Exercise material Block Start

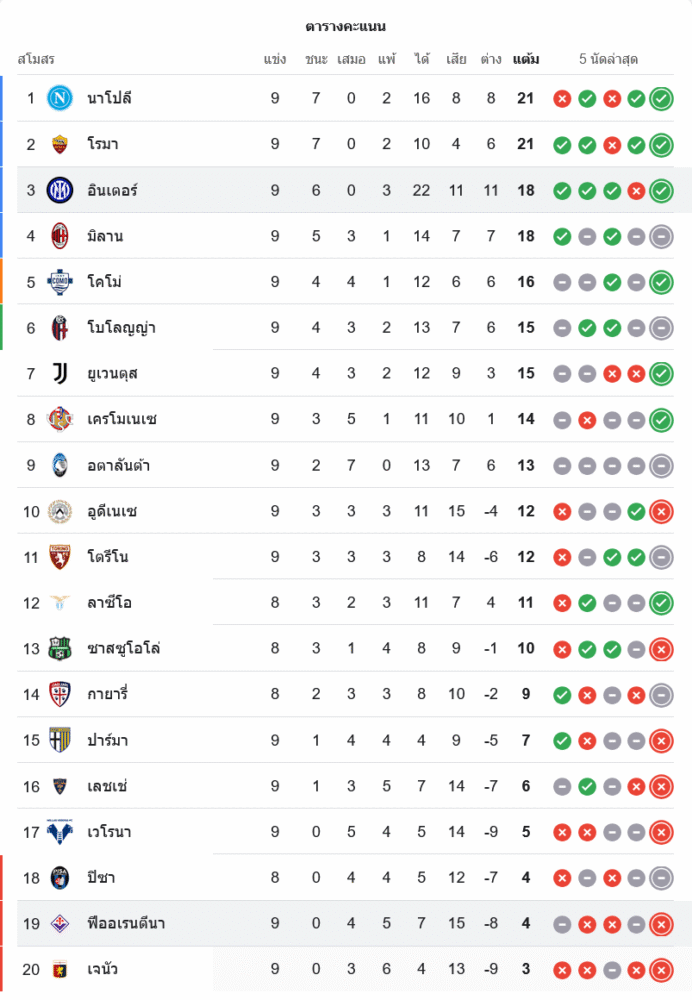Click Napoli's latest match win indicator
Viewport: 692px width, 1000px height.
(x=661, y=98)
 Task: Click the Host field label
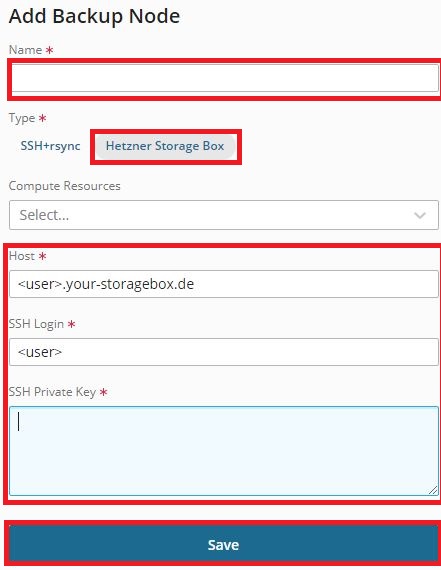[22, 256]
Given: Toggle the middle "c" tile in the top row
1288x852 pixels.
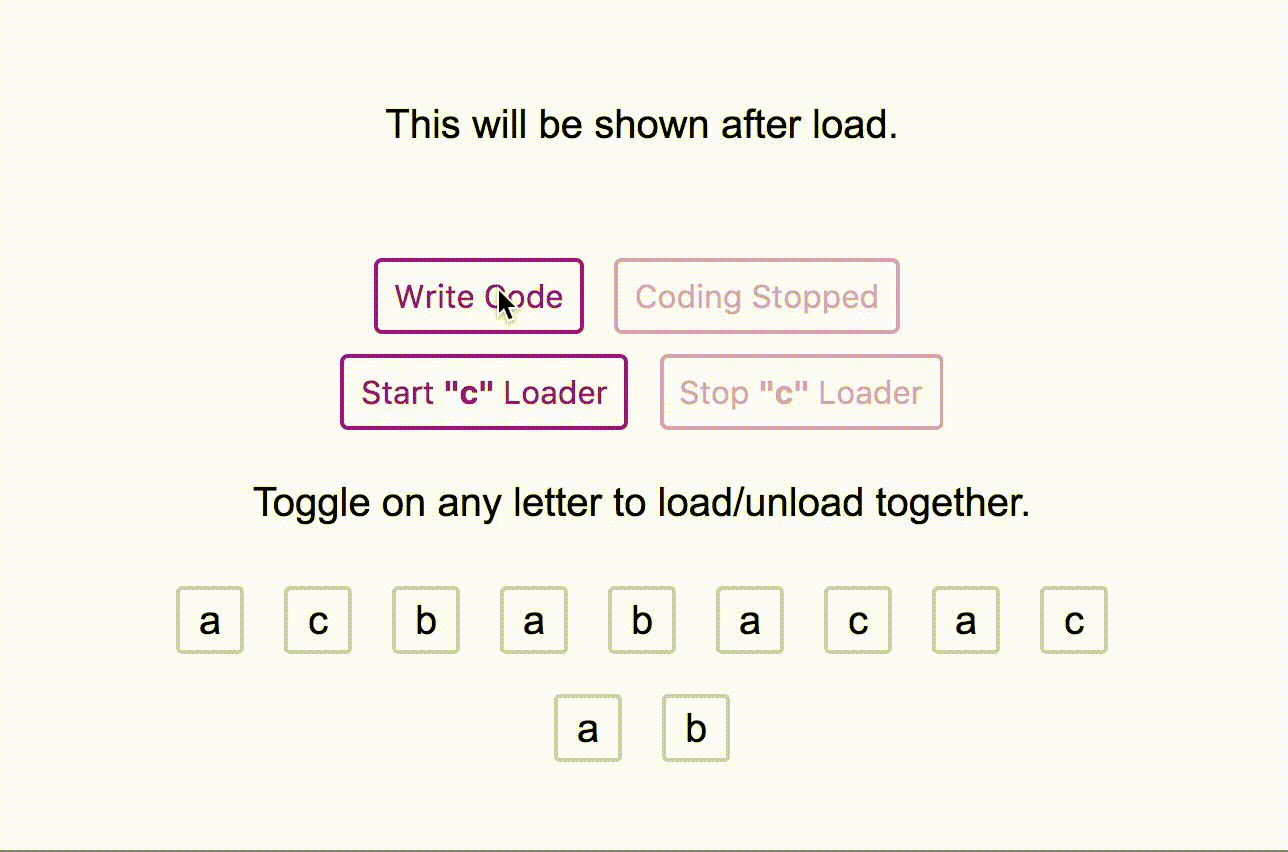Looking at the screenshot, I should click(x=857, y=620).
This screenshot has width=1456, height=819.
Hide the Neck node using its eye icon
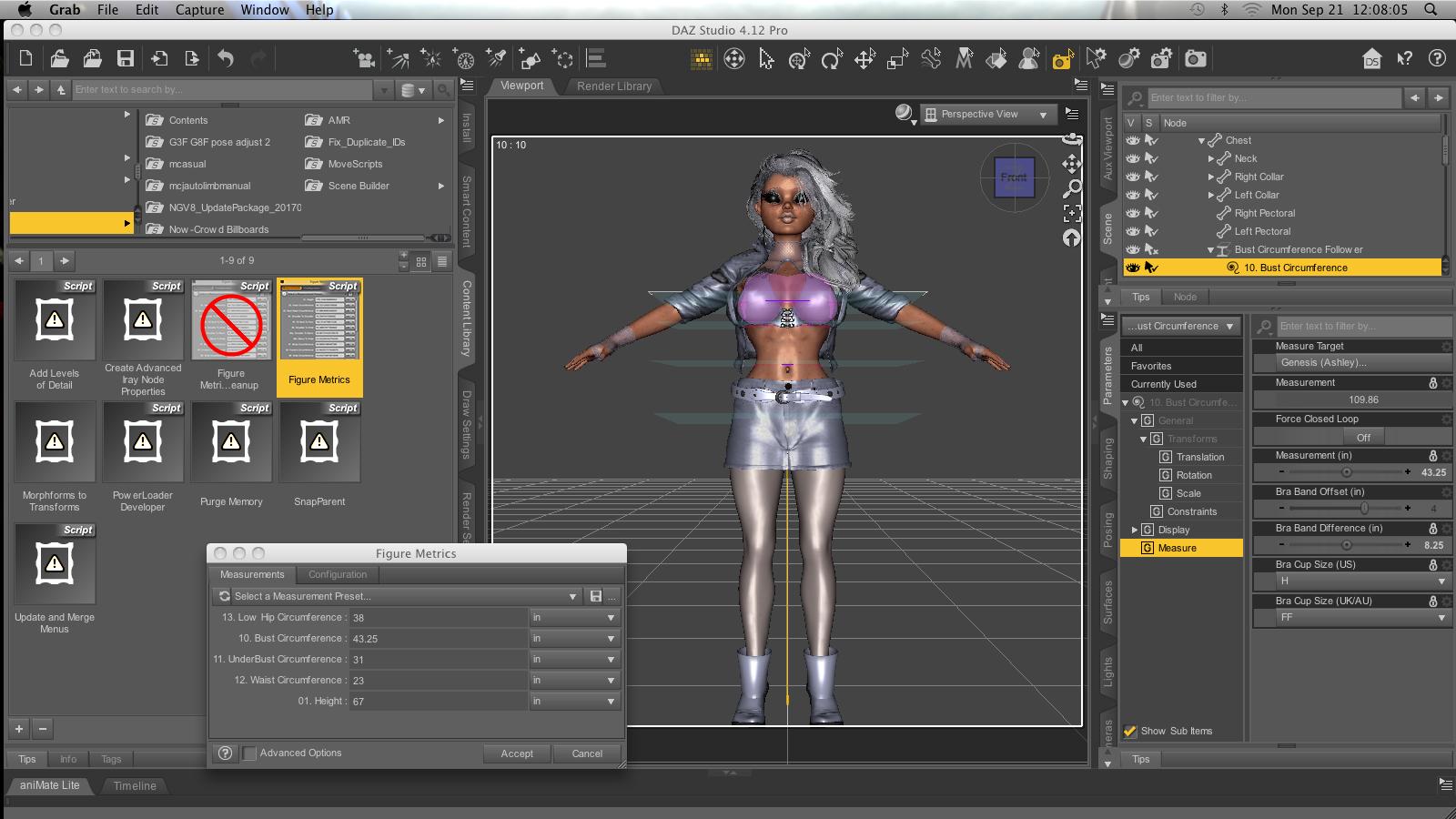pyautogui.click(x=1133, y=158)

Exercise material Block End
Exercise material Block Start

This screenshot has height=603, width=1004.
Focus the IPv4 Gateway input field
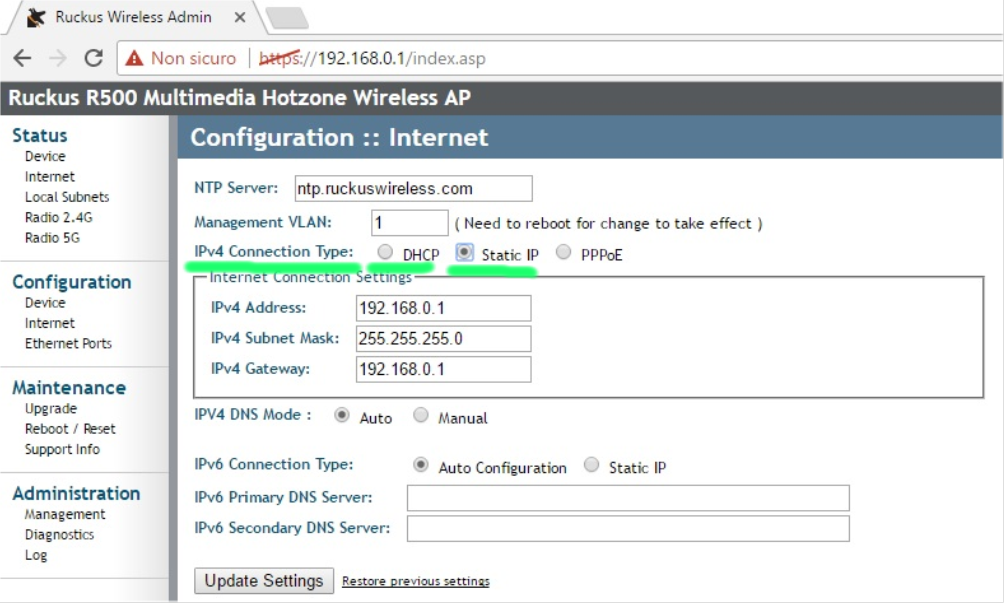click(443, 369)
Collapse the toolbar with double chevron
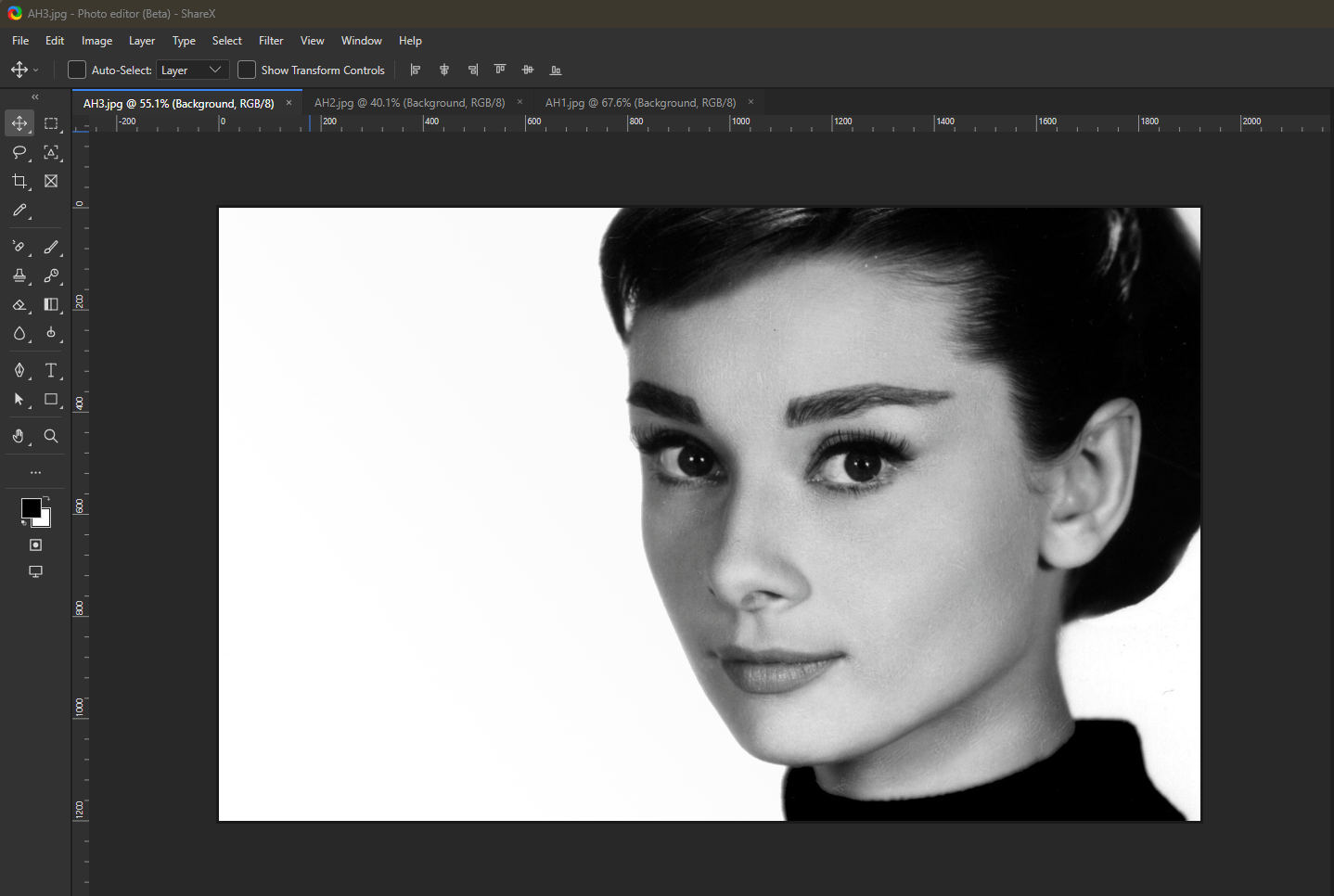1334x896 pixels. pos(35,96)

Exercise material Block End
Exercise material Block Start

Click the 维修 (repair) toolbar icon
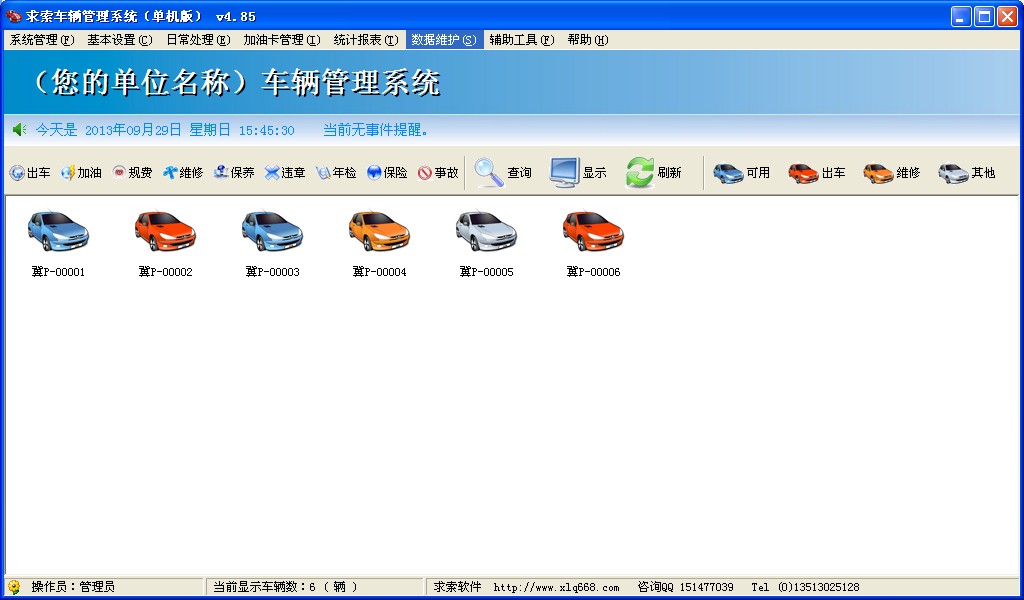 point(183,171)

Exercise material Block End

Activity — The expected result is every line above containing the string "This".

Written response —
This screenshot has width=1456, height=819.
This screenshot has height=603, width=1004.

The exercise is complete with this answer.